- [ABOUT THIS EXERCISE]: Below are some entries. Copy each line in them that holds "casadelmantegna".

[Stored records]
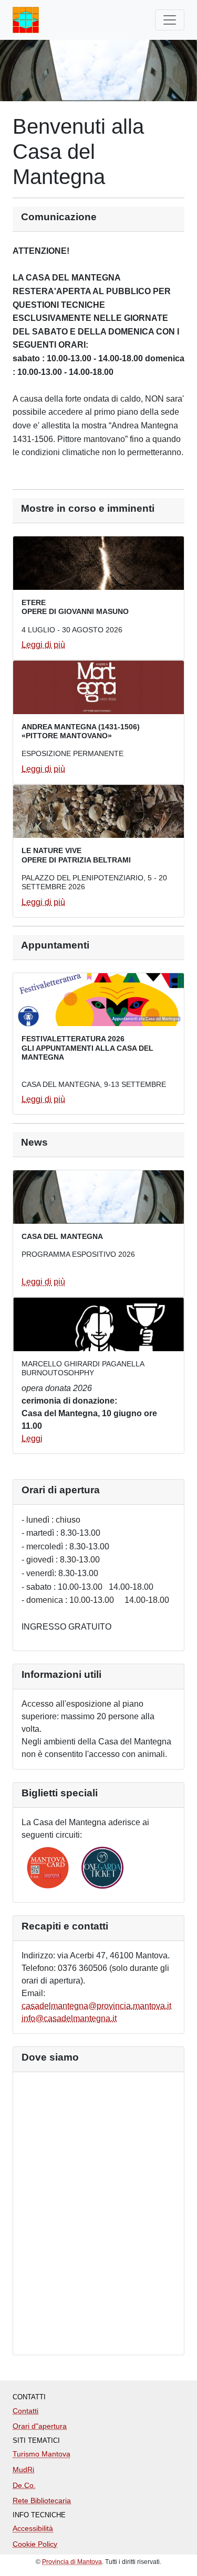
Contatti (25, 2411)
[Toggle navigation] (169, 19)
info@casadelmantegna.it (69, 2018)
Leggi (32, 1438)
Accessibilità (33, 2528)
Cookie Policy (35, 2544)
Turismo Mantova (41, 2454)
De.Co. (24, 2485)
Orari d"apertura (40, 2426)
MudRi (23, 2469)
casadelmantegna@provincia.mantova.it (96, 2005)
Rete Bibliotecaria (42, 2500)
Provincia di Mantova (72, 2562)
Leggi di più (43, 644)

- [ANSWER SPACE]:
info@casadelmantegna.it (69, 2018)
casadelmantegna@provincia.mantova.it (96, 2005)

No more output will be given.